Your answer must be the line holding "Task: Open the B010CS link for Leoncino 125" followed by every later line through the end of the entries, exactly as written.

[Items from a dataset]
= Beginning of Section =

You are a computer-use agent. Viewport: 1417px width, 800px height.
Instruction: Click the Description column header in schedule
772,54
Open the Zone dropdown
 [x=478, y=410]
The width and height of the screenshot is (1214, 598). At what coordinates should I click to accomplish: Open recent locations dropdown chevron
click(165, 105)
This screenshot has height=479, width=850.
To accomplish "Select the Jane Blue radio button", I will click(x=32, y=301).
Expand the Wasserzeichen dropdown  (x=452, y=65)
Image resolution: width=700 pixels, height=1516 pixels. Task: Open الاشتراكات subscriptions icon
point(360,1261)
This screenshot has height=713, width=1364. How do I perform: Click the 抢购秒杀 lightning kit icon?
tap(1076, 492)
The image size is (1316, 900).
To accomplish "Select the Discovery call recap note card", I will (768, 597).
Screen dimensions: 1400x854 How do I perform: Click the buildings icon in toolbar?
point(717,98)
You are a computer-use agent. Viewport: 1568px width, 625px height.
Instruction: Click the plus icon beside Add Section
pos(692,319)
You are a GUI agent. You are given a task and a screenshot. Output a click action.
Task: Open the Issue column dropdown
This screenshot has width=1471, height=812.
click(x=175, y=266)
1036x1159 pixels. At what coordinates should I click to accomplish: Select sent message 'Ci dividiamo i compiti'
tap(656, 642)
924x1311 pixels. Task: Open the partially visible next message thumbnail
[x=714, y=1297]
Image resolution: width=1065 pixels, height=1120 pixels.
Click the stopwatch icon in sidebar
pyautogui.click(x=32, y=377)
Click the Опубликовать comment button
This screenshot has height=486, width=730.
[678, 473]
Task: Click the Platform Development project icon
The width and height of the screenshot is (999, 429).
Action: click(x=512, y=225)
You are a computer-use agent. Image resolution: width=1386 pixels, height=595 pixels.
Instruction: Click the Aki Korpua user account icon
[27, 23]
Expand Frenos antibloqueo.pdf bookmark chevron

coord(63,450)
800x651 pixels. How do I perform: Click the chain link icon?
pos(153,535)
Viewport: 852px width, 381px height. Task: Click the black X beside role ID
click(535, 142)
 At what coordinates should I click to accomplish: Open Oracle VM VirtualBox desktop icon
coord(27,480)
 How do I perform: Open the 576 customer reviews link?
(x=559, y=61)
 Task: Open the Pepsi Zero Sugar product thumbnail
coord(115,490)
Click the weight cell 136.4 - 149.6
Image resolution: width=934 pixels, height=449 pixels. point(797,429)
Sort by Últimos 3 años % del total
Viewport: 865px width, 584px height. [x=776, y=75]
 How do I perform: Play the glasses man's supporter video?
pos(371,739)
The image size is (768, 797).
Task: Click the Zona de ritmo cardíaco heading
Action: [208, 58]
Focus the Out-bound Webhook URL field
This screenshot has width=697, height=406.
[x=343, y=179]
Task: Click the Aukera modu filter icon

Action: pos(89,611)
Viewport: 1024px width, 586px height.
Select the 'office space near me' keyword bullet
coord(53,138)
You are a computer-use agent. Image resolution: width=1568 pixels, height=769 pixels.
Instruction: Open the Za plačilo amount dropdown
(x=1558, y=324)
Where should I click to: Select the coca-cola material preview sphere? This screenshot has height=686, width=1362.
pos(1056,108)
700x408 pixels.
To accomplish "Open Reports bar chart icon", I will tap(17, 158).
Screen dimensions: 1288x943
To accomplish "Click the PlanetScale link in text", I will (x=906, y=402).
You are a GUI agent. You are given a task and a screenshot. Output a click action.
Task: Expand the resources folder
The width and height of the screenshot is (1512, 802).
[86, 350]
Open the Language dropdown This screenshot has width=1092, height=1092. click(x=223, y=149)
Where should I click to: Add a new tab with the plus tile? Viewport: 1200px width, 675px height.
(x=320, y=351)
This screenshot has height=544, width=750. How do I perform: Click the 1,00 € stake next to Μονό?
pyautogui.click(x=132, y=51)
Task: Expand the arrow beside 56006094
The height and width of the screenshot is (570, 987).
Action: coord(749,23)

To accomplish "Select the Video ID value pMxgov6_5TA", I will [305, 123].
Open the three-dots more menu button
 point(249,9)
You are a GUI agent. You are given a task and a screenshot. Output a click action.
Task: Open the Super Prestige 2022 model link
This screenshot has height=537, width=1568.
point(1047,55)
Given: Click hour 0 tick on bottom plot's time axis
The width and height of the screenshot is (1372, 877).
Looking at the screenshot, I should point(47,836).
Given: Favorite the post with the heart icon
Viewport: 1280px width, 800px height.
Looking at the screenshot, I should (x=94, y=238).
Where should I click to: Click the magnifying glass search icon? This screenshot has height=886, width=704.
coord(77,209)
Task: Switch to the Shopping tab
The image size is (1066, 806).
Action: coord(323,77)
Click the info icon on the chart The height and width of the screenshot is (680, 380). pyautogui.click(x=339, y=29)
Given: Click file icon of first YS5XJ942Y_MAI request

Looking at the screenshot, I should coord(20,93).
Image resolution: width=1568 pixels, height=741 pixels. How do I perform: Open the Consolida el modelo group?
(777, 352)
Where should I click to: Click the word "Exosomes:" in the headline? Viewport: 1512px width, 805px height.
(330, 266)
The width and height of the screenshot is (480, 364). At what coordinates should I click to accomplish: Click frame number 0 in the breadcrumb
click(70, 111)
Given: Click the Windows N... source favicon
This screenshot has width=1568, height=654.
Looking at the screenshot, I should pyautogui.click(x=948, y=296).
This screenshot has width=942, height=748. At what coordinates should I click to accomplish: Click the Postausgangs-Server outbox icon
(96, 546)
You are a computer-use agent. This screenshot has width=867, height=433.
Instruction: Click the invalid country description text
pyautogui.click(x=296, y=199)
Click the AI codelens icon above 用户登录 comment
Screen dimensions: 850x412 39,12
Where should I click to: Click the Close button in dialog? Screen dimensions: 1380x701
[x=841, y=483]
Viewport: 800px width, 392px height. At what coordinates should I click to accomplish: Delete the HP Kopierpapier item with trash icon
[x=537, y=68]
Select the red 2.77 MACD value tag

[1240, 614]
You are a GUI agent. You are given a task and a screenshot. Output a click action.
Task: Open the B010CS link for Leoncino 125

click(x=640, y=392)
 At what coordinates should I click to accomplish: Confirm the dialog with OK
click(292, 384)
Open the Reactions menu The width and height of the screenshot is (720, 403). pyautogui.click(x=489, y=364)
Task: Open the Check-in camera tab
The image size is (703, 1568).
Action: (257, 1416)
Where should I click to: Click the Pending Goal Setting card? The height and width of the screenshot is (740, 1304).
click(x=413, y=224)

= End of Section =

*Answer to the exercise*:
Task: Open the B010CS link for Leoncino 125

click(x=640, y=392)
 At what coordinates should I click to accomplish: Confirm the dialog with OK
click(292, 384)
Open the Reactions menu The width and height of the screenshot is (720, 403). pyautogui.click(x=489, y=364)
Task: Open the Check-in camera tab
The image size is (703, 1568).
Action: (257, 1416)
Where should I click to: Click the Pending Goal Setting card? The height and width of the screenshot is (740, 1304).
click(x=413, y=224)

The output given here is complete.